I took my wing off a few days previously to clean it. I got a very experienced friend, an inspector who has been around microlighting for many years, to help me re-rig the plane afterwards, as this was only the second rigging since I bought the plane.

As an SSDR aircraft it had been modified by the previous owner, who actually did a really good job of it. It is a good design, but you do have to remember what he told you about the process, and neither my friend nor I had remembered it. The front strut has two pins between the Jesus bolt and the pod. Because we hadn't unhooked the top one, we hadn't been able to slide the outer sleeve on the strut, so had found rigging the lower pin tricky, but finally my friend secured it, or so we thought. 

Actually, the non-sliding sleeve covered the fact that my friend had failed to pass the pin through both the inner tube and the outer sleeve, so that the top half of the front strut was not secured to the bottom tube; the pin was sitting on top of it. I explained it better in my crash report (will look it out). The point is that the mistake is not visible, as the connection is covered by the sleeve. A conventional front strut does not have the sleeve, so the error would have been obvious.

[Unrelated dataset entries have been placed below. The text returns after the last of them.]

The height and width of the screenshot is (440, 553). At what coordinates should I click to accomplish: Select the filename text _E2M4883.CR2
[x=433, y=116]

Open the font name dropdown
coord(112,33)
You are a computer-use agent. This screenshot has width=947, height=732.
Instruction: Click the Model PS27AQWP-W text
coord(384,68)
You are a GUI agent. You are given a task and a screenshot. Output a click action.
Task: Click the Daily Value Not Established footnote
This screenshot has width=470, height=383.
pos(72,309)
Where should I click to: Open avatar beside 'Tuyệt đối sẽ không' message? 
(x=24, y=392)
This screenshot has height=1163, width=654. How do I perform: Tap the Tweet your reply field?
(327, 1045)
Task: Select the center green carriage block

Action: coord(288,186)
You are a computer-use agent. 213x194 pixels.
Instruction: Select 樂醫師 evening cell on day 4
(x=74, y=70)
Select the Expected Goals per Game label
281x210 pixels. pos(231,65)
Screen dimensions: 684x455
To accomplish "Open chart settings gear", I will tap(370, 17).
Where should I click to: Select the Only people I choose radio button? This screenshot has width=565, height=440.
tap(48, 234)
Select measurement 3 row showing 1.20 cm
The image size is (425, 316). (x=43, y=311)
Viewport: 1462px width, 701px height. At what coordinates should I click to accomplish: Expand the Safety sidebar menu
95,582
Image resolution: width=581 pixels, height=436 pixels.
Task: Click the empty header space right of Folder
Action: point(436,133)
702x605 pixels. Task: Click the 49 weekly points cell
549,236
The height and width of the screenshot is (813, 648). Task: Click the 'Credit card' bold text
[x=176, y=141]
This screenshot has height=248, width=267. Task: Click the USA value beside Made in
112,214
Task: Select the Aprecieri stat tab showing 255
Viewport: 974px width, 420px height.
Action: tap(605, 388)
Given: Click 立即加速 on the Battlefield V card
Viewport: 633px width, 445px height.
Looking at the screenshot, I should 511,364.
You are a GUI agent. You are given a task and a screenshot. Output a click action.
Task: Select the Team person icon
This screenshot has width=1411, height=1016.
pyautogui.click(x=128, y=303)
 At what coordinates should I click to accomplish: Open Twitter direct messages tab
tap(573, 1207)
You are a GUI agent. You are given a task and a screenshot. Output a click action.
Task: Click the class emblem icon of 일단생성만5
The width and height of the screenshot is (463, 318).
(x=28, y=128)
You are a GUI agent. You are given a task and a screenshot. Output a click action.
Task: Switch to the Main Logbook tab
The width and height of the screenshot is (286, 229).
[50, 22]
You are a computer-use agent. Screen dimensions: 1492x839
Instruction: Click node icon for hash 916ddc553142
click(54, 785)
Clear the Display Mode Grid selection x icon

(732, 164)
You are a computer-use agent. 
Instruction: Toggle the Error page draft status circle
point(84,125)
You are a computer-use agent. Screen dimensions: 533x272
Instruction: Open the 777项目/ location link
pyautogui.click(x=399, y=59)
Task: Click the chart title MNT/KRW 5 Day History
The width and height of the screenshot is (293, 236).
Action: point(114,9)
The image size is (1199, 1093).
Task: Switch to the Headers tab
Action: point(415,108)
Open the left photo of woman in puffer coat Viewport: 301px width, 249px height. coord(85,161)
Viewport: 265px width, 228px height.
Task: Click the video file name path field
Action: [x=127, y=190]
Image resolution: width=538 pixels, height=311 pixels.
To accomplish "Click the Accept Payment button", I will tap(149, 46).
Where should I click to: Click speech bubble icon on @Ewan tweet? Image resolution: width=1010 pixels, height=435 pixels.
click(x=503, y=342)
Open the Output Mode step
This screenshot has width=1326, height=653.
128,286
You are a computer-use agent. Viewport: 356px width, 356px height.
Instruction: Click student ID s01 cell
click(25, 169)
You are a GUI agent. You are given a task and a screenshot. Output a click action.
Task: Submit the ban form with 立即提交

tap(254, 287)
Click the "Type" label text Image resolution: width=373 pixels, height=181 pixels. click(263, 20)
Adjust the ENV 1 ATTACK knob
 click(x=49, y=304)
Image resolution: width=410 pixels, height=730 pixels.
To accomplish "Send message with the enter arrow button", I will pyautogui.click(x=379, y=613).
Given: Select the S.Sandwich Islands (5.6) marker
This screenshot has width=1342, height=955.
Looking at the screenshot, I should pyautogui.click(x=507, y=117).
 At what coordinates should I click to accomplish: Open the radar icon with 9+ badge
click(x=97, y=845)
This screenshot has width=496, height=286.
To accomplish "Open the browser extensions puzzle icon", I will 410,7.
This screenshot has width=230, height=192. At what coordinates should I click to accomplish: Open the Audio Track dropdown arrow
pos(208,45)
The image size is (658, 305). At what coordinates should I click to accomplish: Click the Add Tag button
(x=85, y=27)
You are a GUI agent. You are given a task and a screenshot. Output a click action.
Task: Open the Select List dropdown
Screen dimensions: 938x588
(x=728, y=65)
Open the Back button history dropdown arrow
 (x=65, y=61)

When I took off, the wing lifted, gravity came into play and the front strut separated and swung from the Jesus bolt. I performed an emergency landing in crop, only just managing not to get impaled on the exposed strut anchoring point which was sticking up towards me. The trike folded over my back and the monopole broke over my arm.



I managed to get out and go and lie a safe distance from the trike, while some friendly hang glider pilots who had witnessed the whole embarrassing thing called the ambulance. Unfortunately I wasn't in a bad enough state to go for a free helicopter ride, but had to wait for the ground ambulance to pick me up. Nothing was broken, fortunately. I just needed strapping up etc.

But there is little left of the plane...except, very happily, the wing, which is ok. I am building a new trike, about which, more later.